ABOUT THIS TASK.
Keep only the lines of the data below that contain "screenshot", and copy them.

SUPPLIED INFORMATION.
________________________

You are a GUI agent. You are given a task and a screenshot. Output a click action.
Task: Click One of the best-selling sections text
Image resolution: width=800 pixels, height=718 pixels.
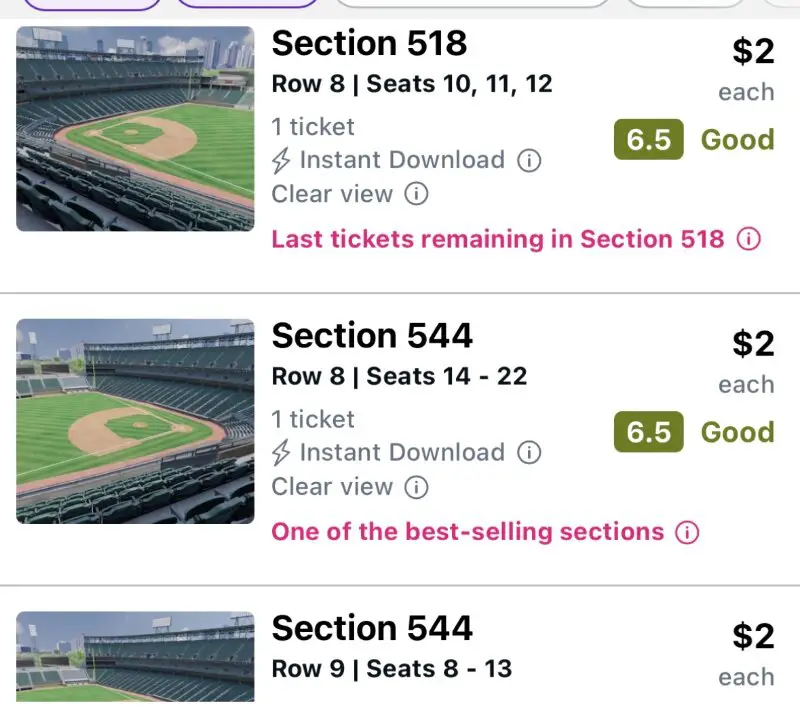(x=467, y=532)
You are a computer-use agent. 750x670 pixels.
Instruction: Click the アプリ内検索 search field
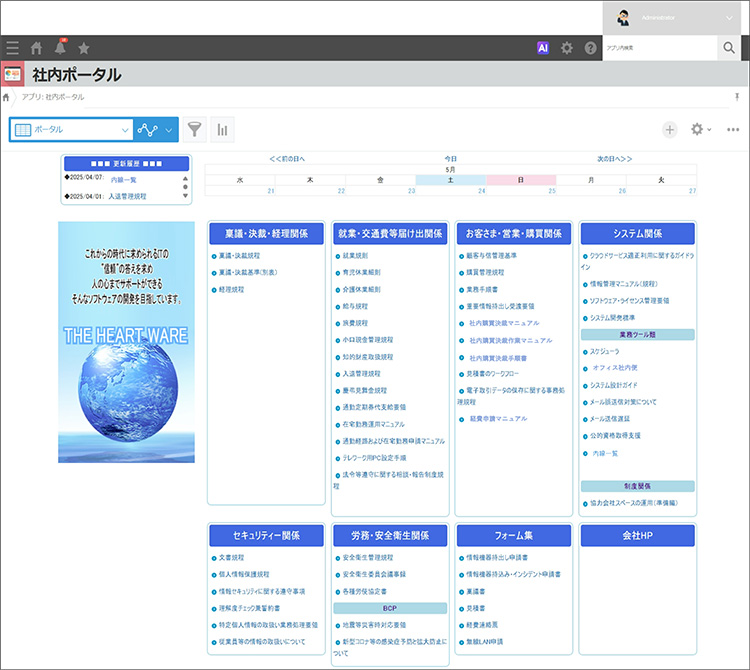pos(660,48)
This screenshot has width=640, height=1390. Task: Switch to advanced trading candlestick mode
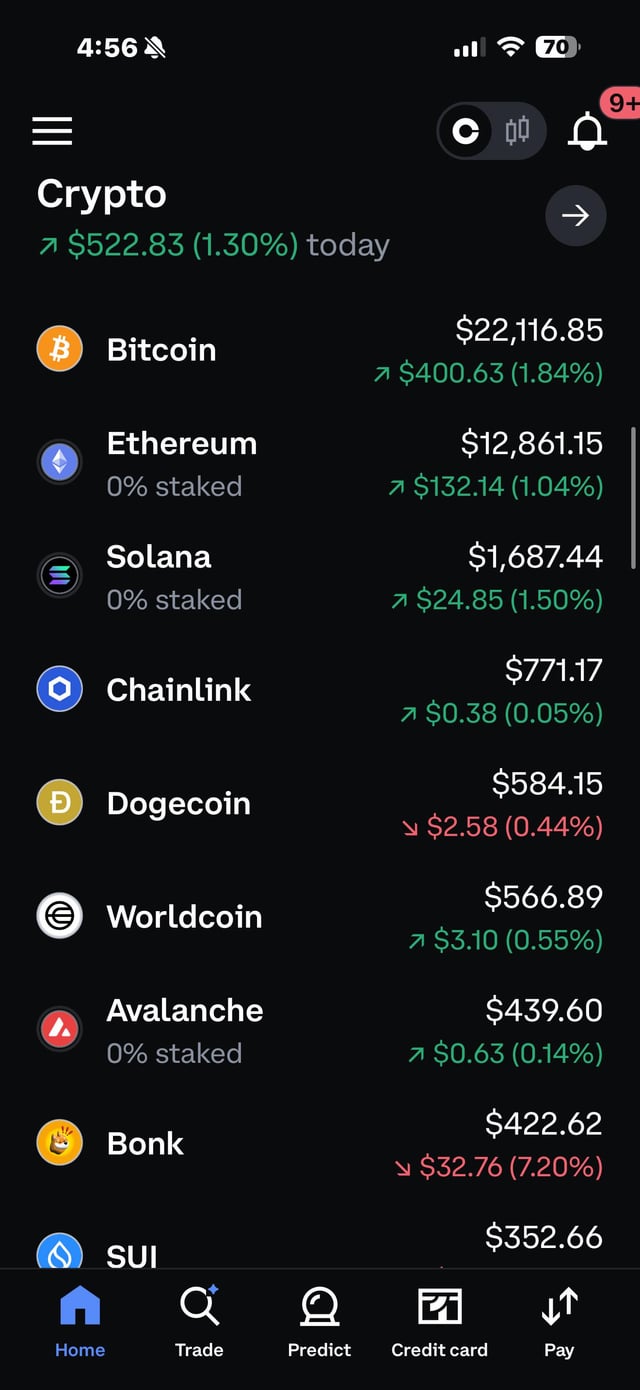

________________________

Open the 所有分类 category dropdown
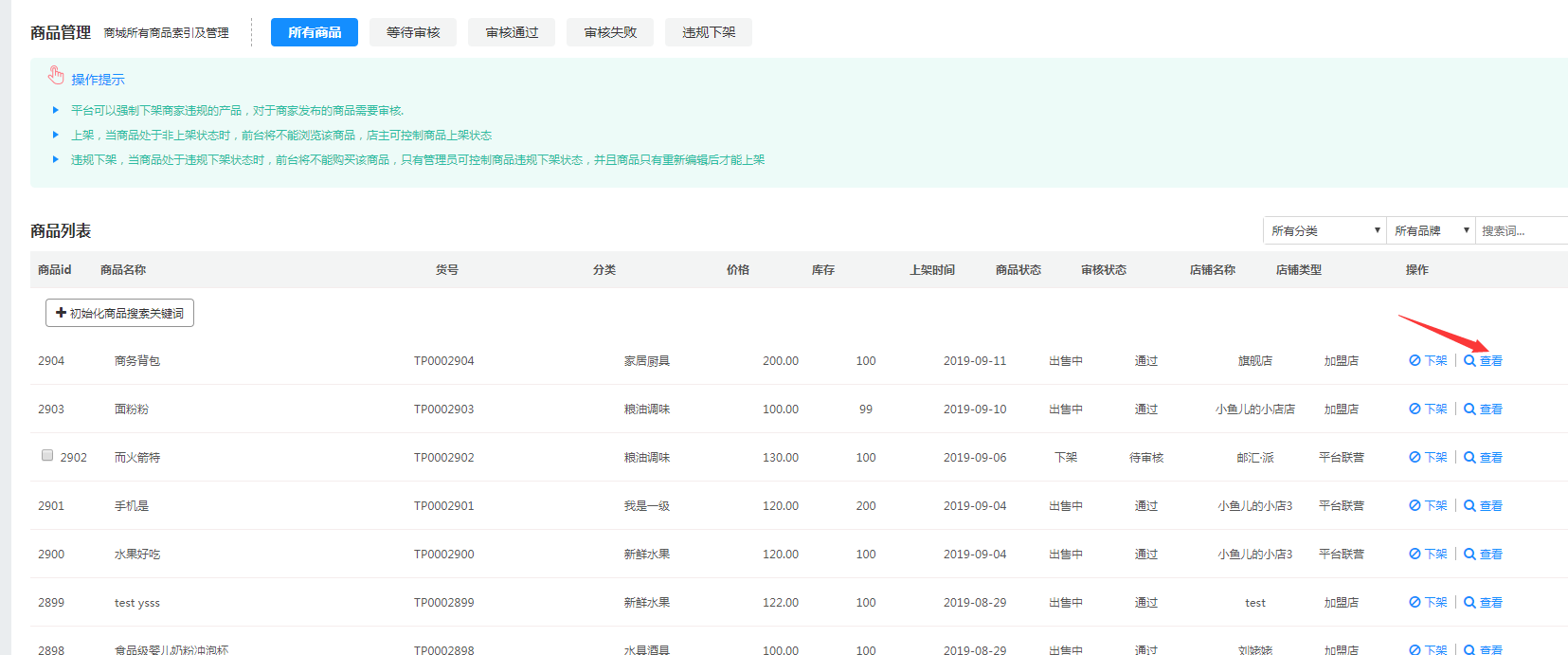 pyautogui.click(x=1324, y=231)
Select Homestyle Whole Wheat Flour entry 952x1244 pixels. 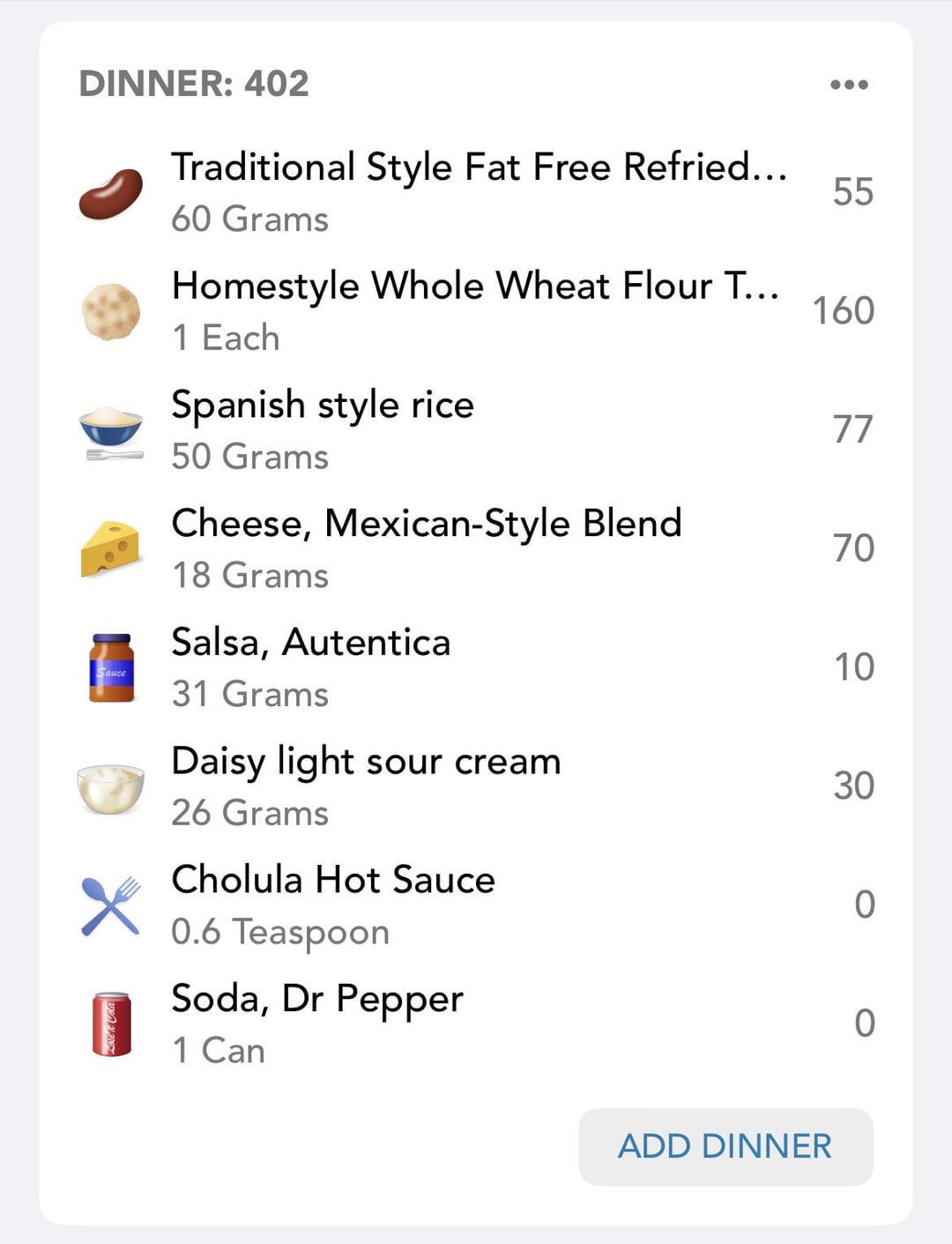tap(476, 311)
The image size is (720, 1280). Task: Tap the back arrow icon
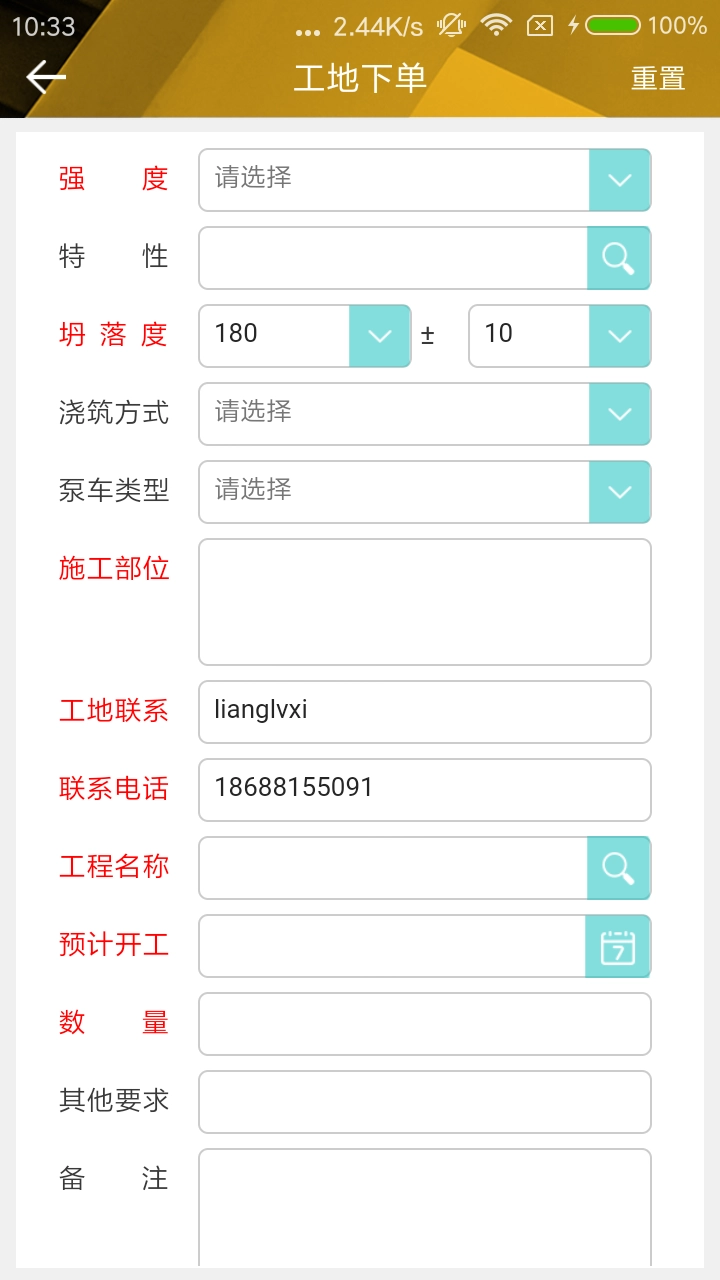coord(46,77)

________________________

FINISHED TASK.
You are a GUI agent. You are given a task and a screenshot. Output a click action.
This screenshot has width=640, height=1390. Task: Switch to advanced trading candlestick mode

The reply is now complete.